A second place and set of people are juxtaposed to Margaret: those we saw at the end of Season 3 (Episode 10, “Cri de Coeur”, scroll down to summary and commentary), Anne, Lady Glenconnor, her amoral lady-in-waiting, her husband, and all the hangers-on at Mystique Island. After the demoralizing visit with Dazzle, and a final conversation with him, where he now suggests she do like him — retreat from this world, give it up, we see her there once again dressed flamboyantly, half-drunk, singing rowdy songs, drinking and yes smoking. She looks like and is having a wonderful time. It’s empty of the depth of love she once wanted, and instead of which Tony could only give the parties and then eruptions of antagonism and sex. wn up with a husband. The last scene of the episode shows her sitting quietly by the pool in the morning. This is her sad life now — but one she half-chose.

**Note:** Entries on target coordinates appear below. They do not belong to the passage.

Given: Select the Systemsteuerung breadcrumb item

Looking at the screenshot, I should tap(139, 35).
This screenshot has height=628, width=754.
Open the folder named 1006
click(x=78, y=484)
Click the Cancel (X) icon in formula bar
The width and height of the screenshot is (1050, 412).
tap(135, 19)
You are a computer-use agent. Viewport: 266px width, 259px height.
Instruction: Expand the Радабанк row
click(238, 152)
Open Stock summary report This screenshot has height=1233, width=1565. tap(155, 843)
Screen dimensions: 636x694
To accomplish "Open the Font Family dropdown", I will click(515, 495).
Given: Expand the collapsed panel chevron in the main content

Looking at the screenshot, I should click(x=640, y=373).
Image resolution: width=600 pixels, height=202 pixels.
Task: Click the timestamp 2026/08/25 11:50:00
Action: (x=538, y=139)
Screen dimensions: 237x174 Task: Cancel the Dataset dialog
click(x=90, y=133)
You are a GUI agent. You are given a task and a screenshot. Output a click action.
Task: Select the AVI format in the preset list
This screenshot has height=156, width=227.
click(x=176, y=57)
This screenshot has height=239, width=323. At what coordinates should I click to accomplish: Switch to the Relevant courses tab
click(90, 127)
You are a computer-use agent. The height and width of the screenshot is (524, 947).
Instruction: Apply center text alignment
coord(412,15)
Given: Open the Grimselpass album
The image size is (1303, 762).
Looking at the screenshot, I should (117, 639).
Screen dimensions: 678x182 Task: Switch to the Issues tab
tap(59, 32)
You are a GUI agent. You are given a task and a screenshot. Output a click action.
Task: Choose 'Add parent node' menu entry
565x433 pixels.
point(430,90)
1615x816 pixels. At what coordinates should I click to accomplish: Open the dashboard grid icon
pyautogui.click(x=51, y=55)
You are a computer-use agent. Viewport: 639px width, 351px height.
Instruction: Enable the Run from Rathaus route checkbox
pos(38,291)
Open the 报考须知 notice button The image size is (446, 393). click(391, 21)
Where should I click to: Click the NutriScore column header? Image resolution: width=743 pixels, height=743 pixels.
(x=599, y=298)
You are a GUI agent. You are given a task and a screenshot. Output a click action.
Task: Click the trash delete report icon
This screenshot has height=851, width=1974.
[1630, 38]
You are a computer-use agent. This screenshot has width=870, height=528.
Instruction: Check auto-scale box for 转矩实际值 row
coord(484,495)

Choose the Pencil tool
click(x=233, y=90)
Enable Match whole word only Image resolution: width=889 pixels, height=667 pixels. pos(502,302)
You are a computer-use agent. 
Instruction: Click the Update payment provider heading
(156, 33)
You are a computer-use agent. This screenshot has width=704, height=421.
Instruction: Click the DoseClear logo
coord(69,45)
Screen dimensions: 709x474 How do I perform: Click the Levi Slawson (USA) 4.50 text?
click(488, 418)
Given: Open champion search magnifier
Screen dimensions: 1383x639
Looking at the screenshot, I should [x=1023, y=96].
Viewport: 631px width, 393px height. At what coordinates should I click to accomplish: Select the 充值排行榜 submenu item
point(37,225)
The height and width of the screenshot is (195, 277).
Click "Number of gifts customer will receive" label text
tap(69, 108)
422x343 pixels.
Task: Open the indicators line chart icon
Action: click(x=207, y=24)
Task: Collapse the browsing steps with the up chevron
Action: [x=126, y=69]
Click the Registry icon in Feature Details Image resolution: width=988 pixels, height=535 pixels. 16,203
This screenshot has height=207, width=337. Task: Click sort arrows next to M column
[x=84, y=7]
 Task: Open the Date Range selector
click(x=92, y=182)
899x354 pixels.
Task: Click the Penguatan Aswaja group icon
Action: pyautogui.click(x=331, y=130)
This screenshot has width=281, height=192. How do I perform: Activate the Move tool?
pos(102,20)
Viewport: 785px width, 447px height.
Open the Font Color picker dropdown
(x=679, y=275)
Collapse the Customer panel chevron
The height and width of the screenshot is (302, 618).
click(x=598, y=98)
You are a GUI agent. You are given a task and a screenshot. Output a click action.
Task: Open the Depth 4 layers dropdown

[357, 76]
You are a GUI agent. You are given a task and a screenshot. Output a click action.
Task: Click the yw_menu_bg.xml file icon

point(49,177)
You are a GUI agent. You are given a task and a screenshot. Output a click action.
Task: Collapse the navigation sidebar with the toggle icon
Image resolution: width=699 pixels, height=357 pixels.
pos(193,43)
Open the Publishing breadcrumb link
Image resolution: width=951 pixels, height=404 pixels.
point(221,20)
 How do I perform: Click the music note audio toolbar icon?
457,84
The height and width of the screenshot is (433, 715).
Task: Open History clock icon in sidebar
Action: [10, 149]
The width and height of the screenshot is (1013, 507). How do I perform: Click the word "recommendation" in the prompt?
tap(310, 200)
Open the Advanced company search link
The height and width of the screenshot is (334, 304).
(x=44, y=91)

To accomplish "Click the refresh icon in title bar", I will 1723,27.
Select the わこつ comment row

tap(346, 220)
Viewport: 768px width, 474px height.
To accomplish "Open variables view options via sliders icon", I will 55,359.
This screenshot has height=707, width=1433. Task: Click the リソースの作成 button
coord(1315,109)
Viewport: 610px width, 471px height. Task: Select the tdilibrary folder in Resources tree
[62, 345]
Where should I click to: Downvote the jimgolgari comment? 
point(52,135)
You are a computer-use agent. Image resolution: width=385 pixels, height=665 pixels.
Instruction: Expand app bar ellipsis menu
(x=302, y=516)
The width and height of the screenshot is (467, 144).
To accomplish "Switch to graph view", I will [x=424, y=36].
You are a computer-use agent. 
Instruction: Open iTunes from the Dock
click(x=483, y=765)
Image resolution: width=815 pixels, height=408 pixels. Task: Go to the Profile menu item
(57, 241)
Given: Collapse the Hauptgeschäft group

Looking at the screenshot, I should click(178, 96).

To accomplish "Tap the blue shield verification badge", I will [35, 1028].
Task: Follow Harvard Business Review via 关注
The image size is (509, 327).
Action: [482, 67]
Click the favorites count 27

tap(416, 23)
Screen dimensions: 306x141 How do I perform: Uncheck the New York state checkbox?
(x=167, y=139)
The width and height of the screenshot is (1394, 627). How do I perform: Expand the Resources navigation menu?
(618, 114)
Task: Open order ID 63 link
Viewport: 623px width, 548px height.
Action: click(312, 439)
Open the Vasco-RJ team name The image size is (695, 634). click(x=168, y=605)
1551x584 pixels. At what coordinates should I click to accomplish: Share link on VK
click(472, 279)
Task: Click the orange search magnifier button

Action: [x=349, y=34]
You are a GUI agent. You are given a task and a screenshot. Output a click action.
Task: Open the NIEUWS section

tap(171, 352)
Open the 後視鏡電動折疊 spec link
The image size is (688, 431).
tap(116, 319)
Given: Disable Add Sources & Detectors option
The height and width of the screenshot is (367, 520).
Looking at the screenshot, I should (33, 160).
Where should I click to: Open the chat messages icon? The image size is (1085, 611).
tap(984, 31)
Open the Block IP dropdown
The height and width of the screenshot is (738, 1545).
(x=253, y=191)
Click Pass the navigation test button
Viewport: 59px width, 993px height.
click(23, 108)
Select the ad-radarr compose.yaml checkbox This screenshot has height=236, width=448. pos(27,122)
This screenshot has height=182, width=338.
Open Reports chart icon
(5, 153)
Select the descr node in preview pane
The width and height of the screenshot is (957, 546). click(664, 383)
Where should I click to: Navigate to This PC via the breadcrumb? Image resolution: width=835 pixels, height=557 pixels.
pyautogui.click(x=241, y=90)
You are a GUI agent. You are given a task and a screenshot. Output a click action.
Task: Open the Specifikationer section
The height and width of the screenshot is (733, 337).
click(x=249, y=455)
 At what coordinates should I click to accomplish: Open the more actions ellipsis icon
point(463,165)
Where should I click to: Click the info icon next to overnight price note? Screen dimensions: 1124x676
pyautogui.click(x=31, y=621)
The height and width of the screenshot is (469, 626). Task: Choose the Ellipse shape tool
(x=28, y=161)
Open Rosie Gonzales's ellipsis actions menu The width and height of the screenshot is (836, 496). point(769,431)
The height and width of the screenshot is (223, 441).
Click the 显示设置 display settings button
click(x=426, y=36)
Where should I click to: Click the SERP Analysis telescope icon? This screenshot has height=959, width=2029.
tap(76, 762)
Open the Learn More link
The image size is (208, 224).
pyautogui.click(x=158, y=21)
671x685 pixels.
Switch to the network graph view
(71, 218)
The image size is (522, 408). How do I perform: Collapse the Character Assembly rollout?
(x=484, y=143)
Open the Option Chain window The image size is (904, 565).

Margaret’s public self — dressed up to go downstairs

Her private self walking about her island at night
I thought the hour moving. You need just to minus the fact these royal characters are all the types who never worry about whether they have a check coming to them for work they did this month.
We then see real photos of two of these people in the asylum grown older. They died only recently. Poor women — sacrificed for this family. The same was done to Leslie Stephen’s oldest daughter by Thackerays’ daughter — put in an asylum for life because she wouldn’t cooperate. Was difficult, stupid it was said. Didn’t respond to discipline.

Carter as Elinor who is freed and gets to live a life on her own for a while …
Helena Bonham Carter has made part of her charity and career work trying to help people who are disabled. In a wonderful film, 55 Steps, based on a real life story, Carter played someone with lower IQ who managed to get a lawyer to free her from an asylum. I wondered if she was somewhat responsible for this choice of topic. Carter said in a feature she works to help mentally disabled people because of something in her background — she is herself related to the Windsors.
If only there were more episodes like this one in the four seasons (e.g., Episode 5 “Fagan” in season 3).